Qu’est-ce qu’on entendait par « avortement thérapeutique »?
C’était lorsqu’un docteur jugeait que la poursuite de la grossesse était trop risquée pour la santé de la mère.
Est-ce que les hôpitaux étaient nombreux à offrir ce service?
Non, la majorité des médecins étaient encore très conservateurs. Environ 90% des établissements refusaient de collaborer avec nous au début, et tranquillement, la pratique est devenue plus généralisée.
Et donc pour un grand nombre de femmes, la seule option était de se rendre à New York?
Exact. Nous avions rencontré une docteure qui acceptait d’effectuer de telles opérations. J’ai donc accompagné des centaines de femmes à New York. Les voyages étaient très difficiles pour ces dames qui arrivaient parfois de très loin en région. Nous partions tard le soir de Montréal, les avortements se faisaient les uns à la suite des autres, puis nous revenions tout de suite au Québec la journée même.
Comment avez-vous vécu ces expériences?
C’était toujours émouvant. Ces femmes vivaient un drame, souvent à l’insu de leur mari, de leurs parents… aucune d’elles ne trouvaient qu’un tel choix était facile, mais c’était nécessaire dans leur situation. C’est autour de ce principe de la nécessité, un principe fondamental, que s’est articulé la défense du docteur Morgentaler.
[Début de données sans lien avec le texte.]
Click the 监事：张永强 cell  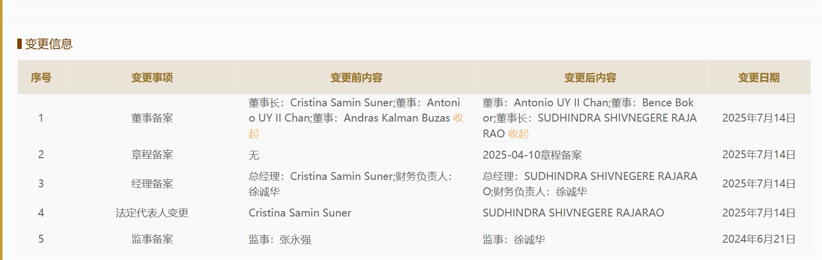(x=280, y=240)
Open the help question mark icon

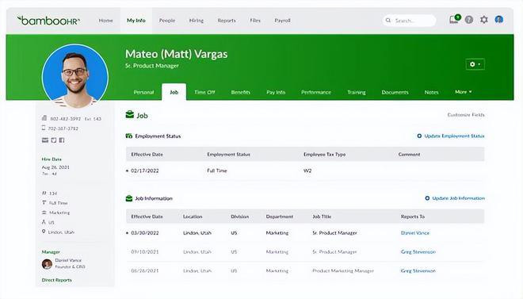pyautogui.click(x=469, y=20)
Pouvez-vous nous en dire plus?
Le Dr Morgentaler était un féministe, mais c’était surtout un grand humaniste qui ne portait pas de jugement. Il connaissait la réalité des femmes qui avaient économisé les sous nécessaires et avaient eu le courage de venir à son bureau, il savait que c’était un geste réfléchi. Son avocat a utilisé cette défense de la nécessité pour faire valoir les actions de son client… Je me rappelle que Me Sheppard m’ait déjà dit : « j’ai eu une bonne cause, car j’ai un grand client. »
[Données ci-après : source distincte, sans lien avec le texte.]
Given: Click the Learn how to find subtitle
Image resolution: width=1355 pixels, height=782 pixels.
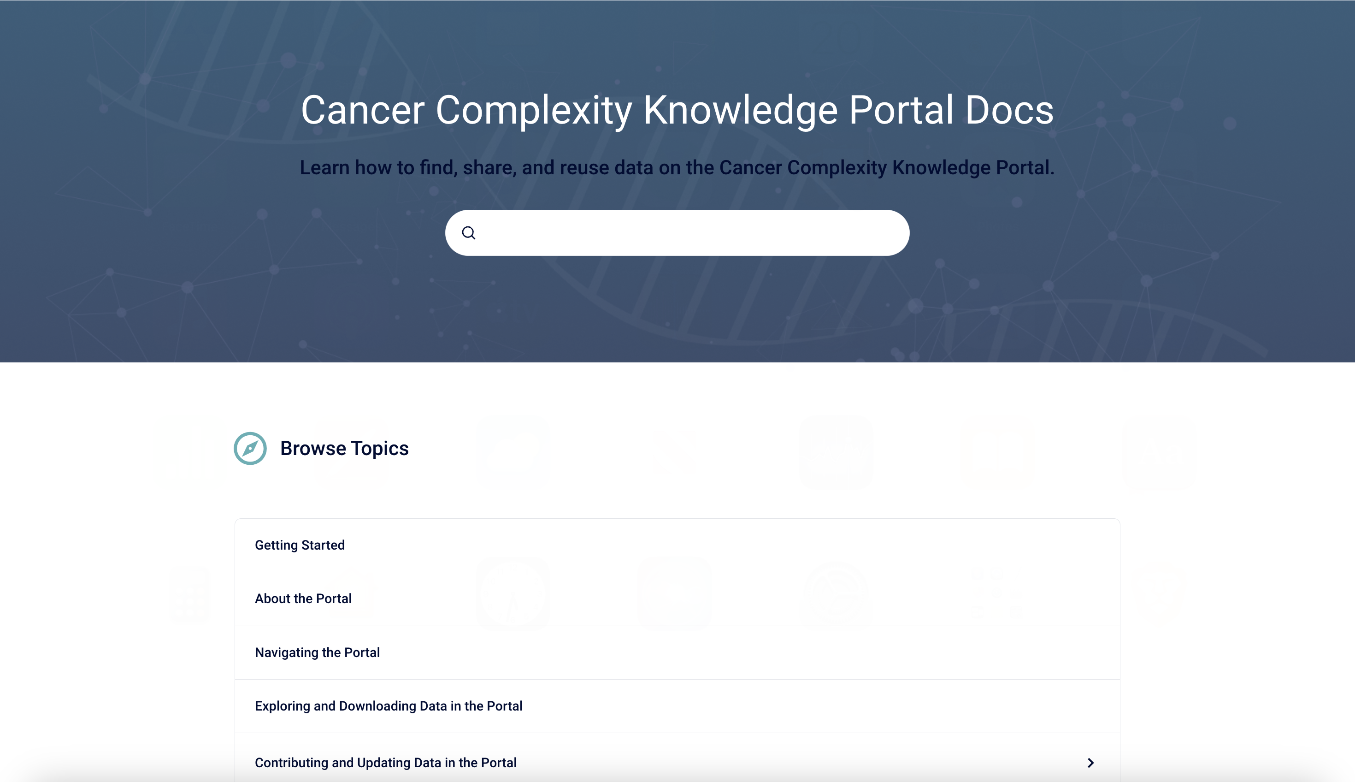Looking at the screenshot, I should [677, 168].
Comment avez-vous accueilli le jugement de la Cour suprême?
Ce fut une réelle célébration du droit des femmes. Mais ce droit est encore menacé. On se rappelle, il y a seulement 15 ans, l’affaire où Chantal Daigle s’est fait interdire le droit à l’avortement par la Cour d’appel à la suite des démarches de son ex-conjoint. Heureusement, ce jugement a été annulé par la Cour suprême.
Un exemple plus récent est celui du projet de loi C-338 des conservateurs de Stephen Harper, qui, en 2006, voulaient criminaliser les avortements pratiqués après la 20e semaine. Même s’il est infructueux, un tel projet nous rappelle de la fragilité de ce dossier.